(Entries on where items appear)
________

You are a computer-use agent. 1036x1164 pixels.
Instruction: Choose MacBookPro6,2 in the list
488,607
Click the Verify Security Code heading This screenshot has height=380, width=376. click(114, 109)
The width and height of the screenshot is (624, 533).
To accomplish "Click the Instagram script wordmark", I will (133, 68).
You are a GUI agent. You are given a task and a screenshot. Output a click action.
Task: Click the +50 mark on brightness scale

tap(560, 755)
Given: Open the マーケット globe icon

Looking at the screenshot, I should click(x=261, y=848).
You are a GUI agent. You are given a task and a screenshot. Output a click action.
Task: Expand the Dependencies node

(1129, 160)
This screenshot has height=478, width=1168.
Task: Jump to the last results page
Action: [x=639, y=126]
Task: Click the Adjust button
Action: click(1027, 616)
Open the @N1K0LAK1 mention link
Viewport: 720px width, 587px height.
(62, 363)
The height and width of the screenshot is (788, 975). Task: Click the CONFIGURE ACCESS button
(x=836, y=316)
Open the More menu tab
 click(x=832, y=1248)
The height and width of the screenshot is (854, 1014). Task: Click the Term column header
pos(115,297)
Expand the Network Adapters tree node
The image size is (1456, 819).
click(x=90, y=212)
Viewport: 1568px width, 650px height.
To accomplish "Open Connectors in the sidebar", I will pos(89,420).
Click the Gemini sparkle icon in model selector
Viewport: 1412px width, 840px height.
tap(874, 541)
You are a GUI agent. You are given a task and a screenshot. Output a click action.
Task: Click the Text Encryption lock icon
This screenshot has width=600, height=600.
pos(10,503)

________

WHAT YOU NEED TO DO: Copy the items from the line with "The height and width of the screenshot is (854, 1014)." to the line with "click(x=90, y=212)", renaming "Term" to "Definition" and leaving the rest unchanged.

SOLUTION FOR THIS EXERCISE:
The height and width of the screenshot is (854, 1014). Task: Click the Definition column header
pos(115,297)
Expand the Network Adapters tree node
The image size is (1456, 819).
click(x=90, y=212)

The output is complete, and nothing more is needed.